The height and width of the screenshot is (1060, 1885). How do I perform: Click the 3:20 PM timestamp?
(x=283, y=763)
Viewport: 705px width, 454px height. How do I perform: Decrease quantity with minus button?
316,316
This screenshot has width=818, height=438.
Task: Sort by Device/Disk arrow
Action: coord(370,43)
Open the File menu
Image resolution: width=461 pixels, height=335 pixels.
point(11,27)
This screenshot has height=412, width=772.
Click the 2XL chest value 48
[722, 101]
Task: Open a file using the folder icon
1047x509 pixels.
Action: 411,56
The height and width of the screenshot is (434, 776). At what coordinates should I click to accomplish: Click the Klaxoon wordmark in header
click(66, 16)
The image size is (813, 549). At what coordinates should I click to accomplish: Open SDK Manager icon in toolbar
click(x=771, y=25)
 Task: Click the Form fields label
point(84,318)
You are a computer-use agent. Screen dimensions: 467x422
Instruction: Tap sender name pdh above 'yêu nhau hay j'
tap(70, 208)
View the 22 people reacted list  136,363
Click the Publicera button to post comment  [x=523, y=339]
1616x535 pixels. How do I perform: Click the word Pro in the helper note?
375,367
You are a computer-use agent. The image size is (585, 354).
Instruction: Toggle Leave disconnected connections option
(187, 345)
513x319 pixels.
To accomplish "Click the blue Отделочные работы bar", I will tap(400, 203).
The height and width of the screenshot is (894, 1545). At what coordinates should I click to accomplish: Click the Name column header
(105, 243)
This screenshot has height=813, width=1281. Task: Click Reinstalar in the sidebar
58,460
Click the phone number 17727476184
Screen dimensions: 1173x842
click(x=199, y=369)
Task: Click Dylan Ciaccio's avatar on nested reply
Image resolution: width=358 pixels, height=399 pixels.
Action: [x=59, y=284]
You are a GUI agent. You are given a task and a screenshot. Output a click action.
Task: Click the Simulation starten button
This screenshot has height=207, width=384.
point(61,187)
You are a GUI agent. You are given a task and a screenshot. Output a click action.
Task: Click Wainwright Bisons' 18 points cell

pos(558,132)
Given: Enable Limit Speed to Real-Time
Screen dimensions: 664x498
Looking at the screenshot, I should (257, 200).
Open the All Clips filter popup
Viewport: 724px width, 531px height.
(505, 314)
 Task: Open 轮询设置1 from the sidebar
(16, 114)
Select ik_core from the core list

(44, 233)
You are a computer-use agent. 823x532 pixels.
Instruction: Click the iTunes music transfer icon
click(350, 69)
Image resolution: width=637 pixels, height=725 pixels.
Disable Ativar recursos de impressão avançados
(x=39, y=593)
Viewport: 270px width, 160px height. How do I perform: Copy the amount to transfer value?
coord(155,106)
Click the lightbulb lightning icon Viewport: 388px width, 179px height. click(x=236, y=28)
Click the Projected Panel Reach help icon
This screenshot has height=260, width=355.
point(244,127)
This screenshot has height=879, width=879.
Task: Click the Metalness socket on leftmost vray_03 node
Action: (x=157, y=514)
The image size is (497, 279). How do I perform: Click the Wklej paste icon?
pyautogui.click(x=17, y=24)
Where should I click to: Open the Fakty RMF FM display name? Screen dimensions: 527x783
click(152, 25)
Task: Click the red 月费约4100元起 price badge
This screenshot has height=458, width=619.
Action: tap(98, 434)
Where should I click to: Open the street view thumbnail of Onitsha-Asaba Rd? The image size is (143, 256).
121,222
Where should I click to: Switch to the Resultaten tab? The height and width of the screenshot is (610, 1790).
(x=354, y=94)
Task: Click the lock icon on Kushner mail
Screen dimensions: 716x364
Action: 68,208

TASK DETAILS |
Rewrite the entries from the first line through the line containing "point(84,318)", replacing "folder icon" with "folder button" and leaving everything else unchanged.

FINAL RESULT |
The height and width of the screenshot is (1060, 1885). How do I perform: Click the 3:20 PM timestamp?
(x=283, y=763)
Viewport: 705px width, 454px height. How do I perform: Decrease quantity with minus button?
316,316
This screenshot has width=818, height=438.
Task: Sort by Device/Disk arrow
Action: coord(370,43)
Open the File menu
Image resolution: width=461 pixels, height=335 pixels.
point(11,27)
This screenshot has height=412, width=772.
Click the 2XL chest value 48
[722, 101]
Task: Open a file using the folder button
1047x509 pixels.
Action: 411,56
The height and width of the screenshot is (434, 776). At what coordinates should I click to accomplish: Click the Klaxoon wordmark in header
click(66, 16)
The image size is (813, 549). At what coordinates should I click to accomplish: Open SDK Manager icon in toolbar
click(x=771, y=25)
 Task: Click the Form fields label
point(84,318)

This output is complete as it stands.